Santísimo Cuerpo y Sangre de Cristo

Jesucristo nos dejó este memorial en que nos alimenta con su Cuerpo y Sangre, para que experimentemos siempre en nosotros los frutos de la redención, como dice la oración colecta de este domingo. Este alimento nos incorpora al cuerpo del mismo Cristo, nos hace vivir de su misma vida. El texto de la primera carta a los Corintios, que leemos hoy como segunda lectura, nos hace tomar conciencia de que compartimos esta fe, invariablemente, desde los primeros años del caminar de la Iglesia. El Evangelio de san Juan, redactado con posterioridad, pone en boca de Jesús palabras que prolongan en la Eucaristía el escándalo de la encarnación. Jesús habla de “masticar” su carne y de beber su sangre. Para quien quiera dejar a Dios en el mundo de las realidades espirituales, ya resulta desconcertante que nuestro Dios asuma nuestra carne. Ahora se nos desafía a aceptar una realidad más desconcertante: Nos unimos con Dios en la carne de Jesús, que se ha hecho nuestro alimento. Un grupo de los discípulos, ya en tiempos de Jesús, se negó a aceptar estas palabras (Juan 6, 60-71). No es extraño, entonces, que hoy todavía haya cristianos que les quieran dar un valor meramente simbólico. Pero si, en la Misa, el Espíritu transforma el pan y el vino en Cuerpo y Sangre de Cristo, y luego por medio de ellos nos hace uno en Él, para ofrecernos en el único sacrificio agradable al Padre, entonces hemos de llegar a ser en la vida diaria víctima viva para alabanza de la gloria del Padre, como dice la Plegaria Eucarística IV: Un sacrificio que se debe verificar en la vida  cotidiana. Como Cristo y en Cristo hemos de ser pan que se parte y se reparte “para que nuestro mundo tenga vida”.
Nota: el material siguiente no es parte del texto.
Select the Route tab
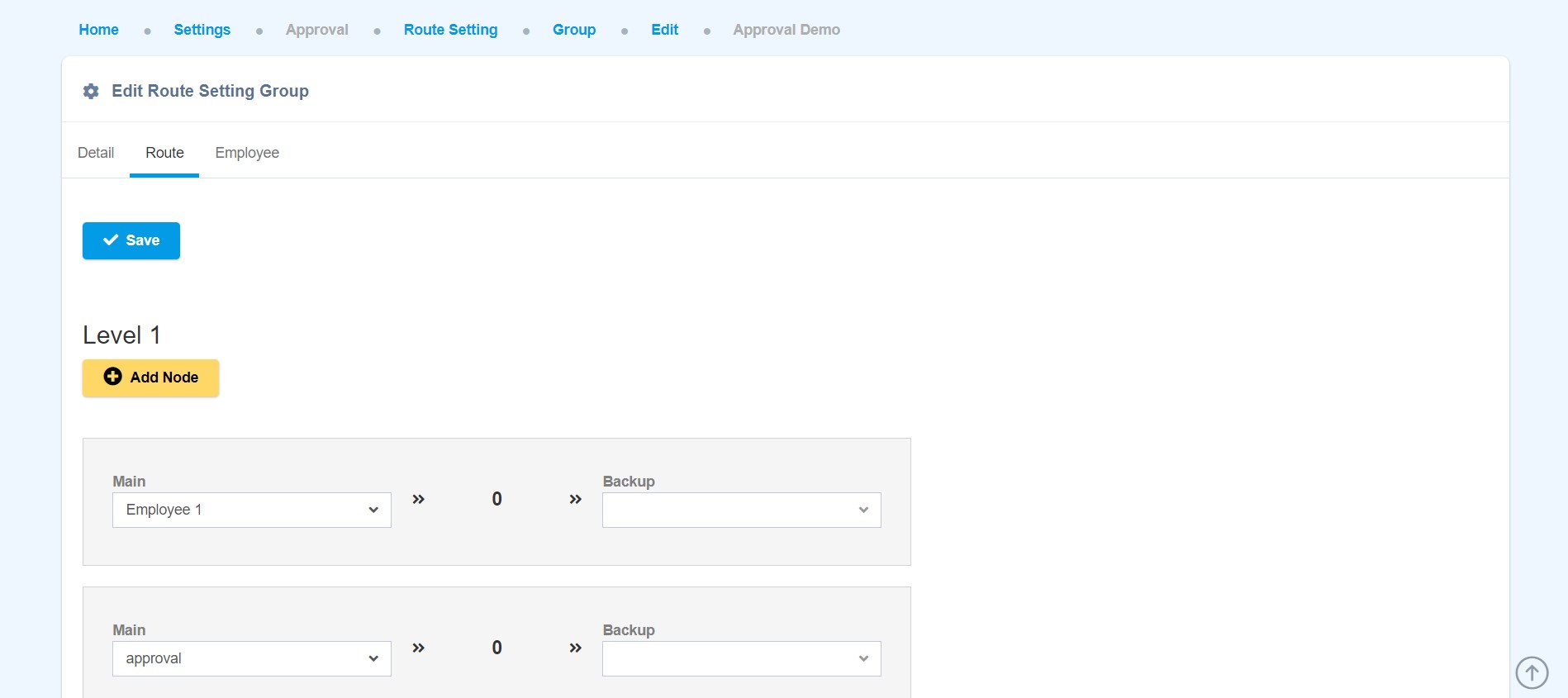The width and height of the screenshot is (1568, 698). (164, 153)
Adorar a Cristo en esta fiesta no puede ser un refugio para apartarse del mundo, ni un cómodo mirador para adherir espiritualmente a los dolores ajenos. Lo adoramos y lo contemplamos para pedir la gracia de la fortaleza y la constancia para compartir su misión y su misterio pascual: llevar en nosotros el morir de Jesús para que los otros también vivan. El pan y el vino, que son fruto del trabajo de tantas y tantos, incorporan a Cristo ese mismo trabajo, que hace al mundo más humano; más digno de los hijos de Dios.
La procesión acompañando a la Eucaristía, la adoración y la bendición recibida de Cristo mismo en la Custodia o en el copón, nos invitan a  prolongar en nosotros el misterio del sacrificio eucarístico: nos proponen ser más “uno en Cristo” y, gracias a eso, podemos aprender a reconocer al cuerpo de Cristo en el hermano y la hermana que sufren, en el hermano y la hermana con quienes juntos aprendemos cada día un poco más a prolongar la presencia del Resucitado, para que nuestro mundo tenga vida.
Nos queda el desafío de que en nuestros encuentros dominicales o diarios aprendamos a conjugar el asombro y el respeto ante el misterio del don de Dios, con la alegre conciencia de una comunidad que celebra lo que cree y lo que vive.
Textos de esta fiesta como la secuencia Glorifica Sión a tu Salvador y otros himnos atribuidos a santo Tomás de Aquino, nos desafían a encontrar la forma de expresar y cantar la fe que recibimos de nuestros mayores, de manera adecuada a nuestra época y a nuestras culturas.